Supplied text:

★ ★ ★ ★ ★

While the formal secularization of the church through the Su­premacy should not be underrated as an event in itself, it must be placed in the context of social processes in a polity that was already secularized in substance. As far as the structure of the polity is concerned, we can now more clearly understand the social implications of the previously quoted remark of the king in Ferrers’s case. The “body politic” of king and Parliament was indeed closely knit; and Henry had contributed materially to conjoining and knitting it even more closely together.

Instead of being used for educational purposes and poor relief, the church plunder had been appropriated by the king to himself, his servants, and his supporters; the community of robbery had created a community of interests that at the moment served the king’s purposes well. Even more important, however, was the long-range effect of this astute method of “conjoining” the representative powers of the realm; for the newly created and enriched social stratum became the nucleus of the forces that, in the constitutional struggle of the seventeenth century, were the carriers of the Revolution and ultimately shifted the power of the polity toward the Parliament.

At the opening of the sixteenth century, thus, the English polity had achieved a high degree of secularized, world-immanent exis­tence on the level of sentiments and institutions. In the reign of Henry VIII, under double pressure from the royal marital affairs and the continental Reformation, the process of closing and secu­larizing the existence of the polity suddenly moved to the level of consciousness.

The Unmysterious English National Character

When we speak of consciousness we do not mean a high degree of intellectual clarity. On the contrary, a style of political thought begins to form in which an unrivaled sense for the concrete in human and legal relations is combined with an almost pathological fear of facing issues on the level of principles. The style is specifically English; and since, by its parochial nature, it prevents a generally communicable expression of problems, it has become the greatest obstacle to an understanding of English politics for anybody who has not grown up on the island. Nevertheless, there is no sense in attributing this peculiar style to some mystery of the English “national character.” It is the quite unmysterious result of the factors that historically contributed to its formation.

★ ★ ★ ★ ★

Records for locating displayed items:
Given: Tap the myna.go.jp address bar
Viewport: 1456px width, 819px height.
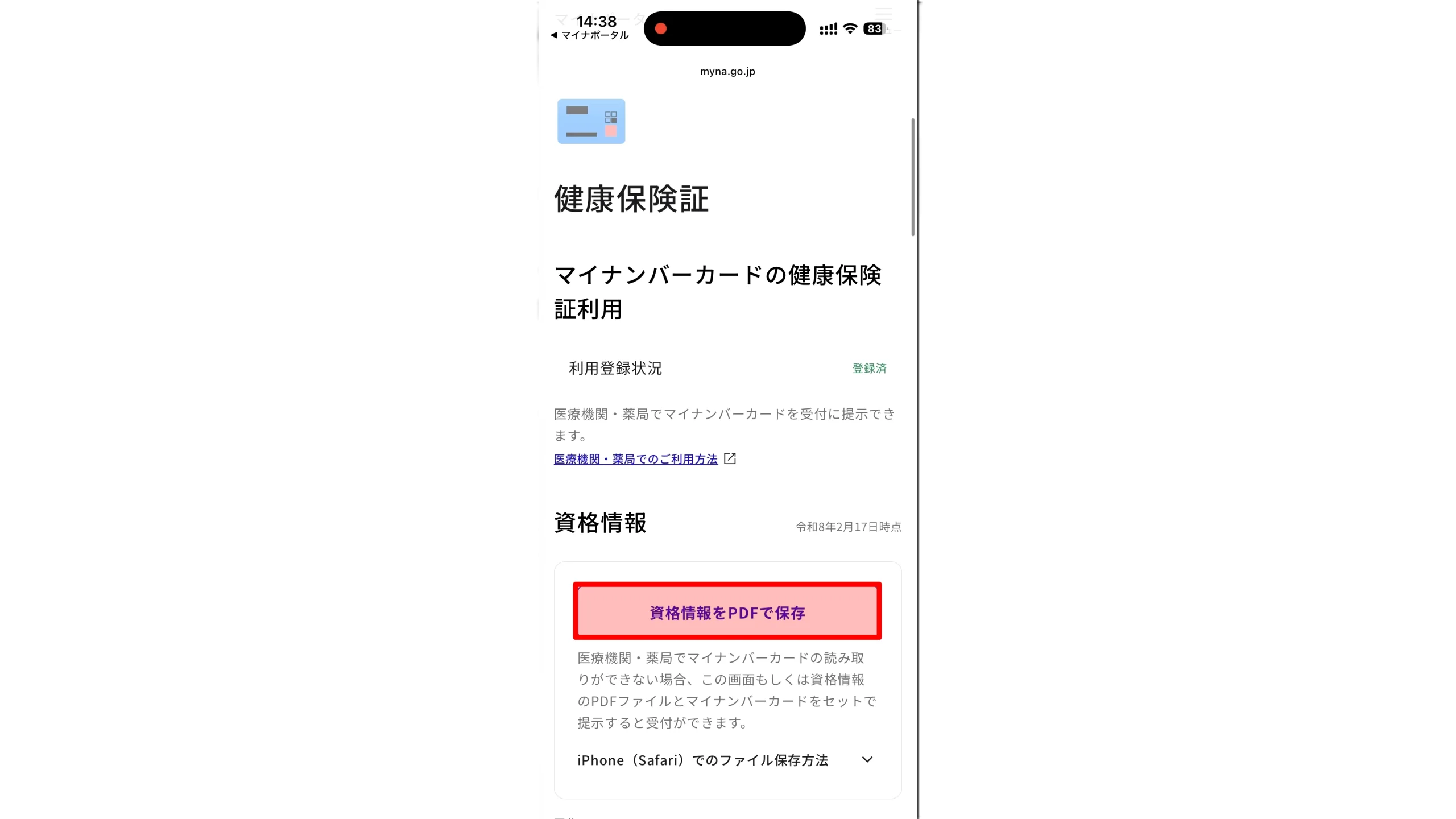Looking at the screenshot, I should (x=727, y=71).
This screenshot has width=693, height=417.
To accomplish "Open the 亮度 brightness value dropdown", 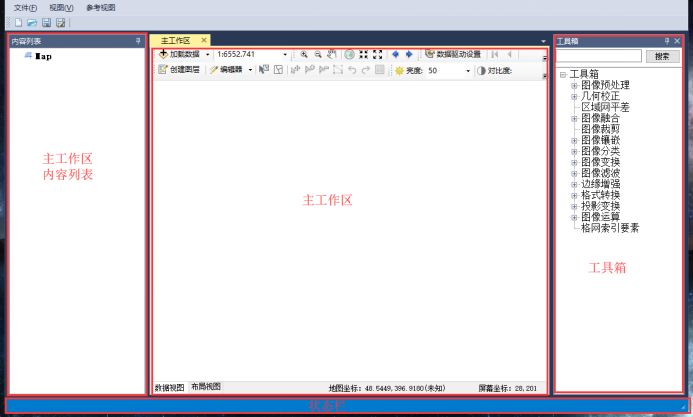I will (x=467, y=71).
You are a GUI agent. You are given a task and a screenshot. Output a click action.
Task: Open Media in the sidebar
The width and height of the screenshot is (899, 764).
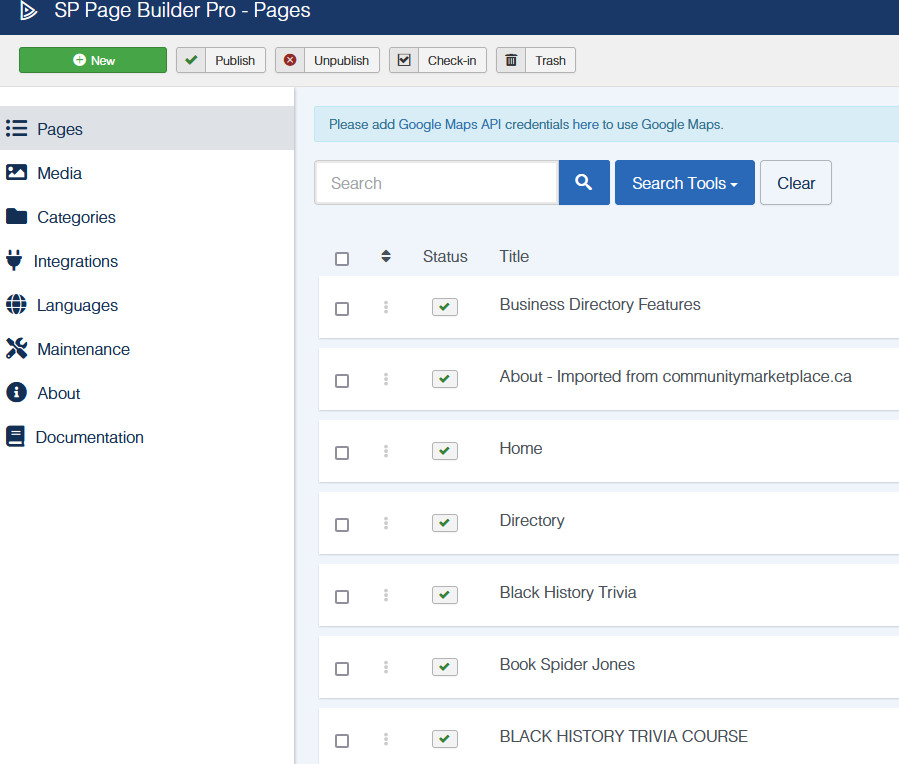coord(59,173)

★ ★ ★ ★ ★

To-do list:
1/ In the passage on the English polity, what two pressures moved the secularizing of the polity to the level of consciousness under Henry VIII?
2/ Please duplicate the passage on the English polity from "The Unmysterious English" up to and including "to its formation.".
Work from the passage on the English polity alone, not from the material.

Results of the tasks:
1/ The royal marital affairs and the continental Reformation.

2/
The Unmysterious English National Character

When we speak of consciousness we do not mean a high degree of intellectual clarity. On the contrary, a style of political thought begins to form in which an unrivaled sense for the concrete in human and legal relations is combined with an almost pathological fear of facing issues on the level of principles. The style is specifically English; and since, by its parochial nature, it prevents a generally communicable expression of problems, it has become the greatest obstacle to an understanding of English politics for anybody who has not grown up on the island. Nevertheless, there is no sense in attributing this peculiar style to some mystery of the English “national character.” It is the quite unmysterious result of the factors that historically contributed to its formation.